Taiwan Semiconductor Manufacturing Co. (TSMC) has slashed its capital spending despite posting strong profits, with the company expecting the market to slump in the near future.
TSMC saw an 80 percent increase in its Q3 profits which is its strongest growth in two years. Yet, it has decided to adopt a conservative position on investments for 2023.
TSMC CEO C.C. Wei said that the company expects the semiconductor industry to potentially decline next year in a media call.
However, Wei expects 2023 to be a growth year for TSMC. The company’s auto and data center businesses continue to remain steady for the time being, according to the chipmaker.
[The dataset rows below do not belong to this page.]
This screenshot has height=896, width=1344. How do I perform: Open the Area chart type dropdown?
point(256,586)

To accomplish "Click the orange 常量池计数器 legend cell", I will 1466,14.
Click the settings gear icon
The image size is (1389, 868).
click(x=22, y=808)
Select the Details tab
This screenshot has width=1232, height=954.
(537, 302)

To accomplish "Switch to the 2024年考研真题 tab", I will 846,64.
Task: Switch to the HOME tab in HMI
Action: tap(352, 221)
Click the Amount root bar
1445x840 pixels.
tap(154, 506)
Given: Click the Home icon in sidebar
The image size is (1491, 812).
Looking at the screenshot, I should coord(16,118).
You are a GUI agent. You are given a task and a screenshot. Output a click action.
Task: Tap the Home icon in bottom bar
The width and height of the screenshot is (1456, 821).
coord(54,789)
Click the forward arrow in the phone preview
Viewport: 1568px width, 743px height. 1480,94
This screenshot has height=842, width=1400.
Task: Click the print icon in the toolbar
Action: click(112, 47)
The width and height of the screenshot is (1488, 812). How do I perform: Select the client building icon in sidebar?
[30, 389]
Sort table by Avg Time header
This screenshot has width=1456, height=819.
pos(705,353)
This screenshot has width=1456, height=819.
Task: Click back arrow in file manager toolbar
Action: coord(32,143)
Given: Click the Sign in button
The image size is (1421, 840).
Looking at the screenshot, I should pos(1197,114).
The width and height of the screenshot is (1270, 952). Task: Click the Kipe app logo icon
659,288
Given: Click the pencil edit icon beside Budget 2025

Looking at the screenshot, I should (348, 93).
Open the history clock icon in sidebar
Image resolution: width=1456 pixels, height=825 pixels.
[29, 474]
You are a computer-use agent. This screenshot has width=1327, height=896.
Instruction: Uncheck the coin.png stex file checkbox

The Biden administration’s push to limit corporations from doing business with China is expected to hit TSMC hard as the company is the largest contract chipmaker in the world and manufactures chips for big tech firms like Qualcomm and Apple. The White House has tightened chip trade controls.
Analysts at Fubon Research are expecting the U.S. restrictions to hit up to 8 percent of TSMC’s total sales. They also calculate that TSMC might lower its growth targets for the coming years.
Weakening Semiconductor Market
Malcolm Penn, CEO of Future Horizons and an expert in semiconductors, is expecting the sector to grow this year, but only by single digits. And for 2023, Penn believes the sector will fall by double-digits.The outlook for the electronics industry, on which the semiconductor sector is dependent, is darkening.
In August, chipmaker Micron Technology warned about slowing demand. The company has announced output reductions of up to 30 percent in a bid to stabilize prices.
Intel, which registered a $2.6 billion loss in revenue in July, is reportedly planning to reduce its headcount by 22,000 employees.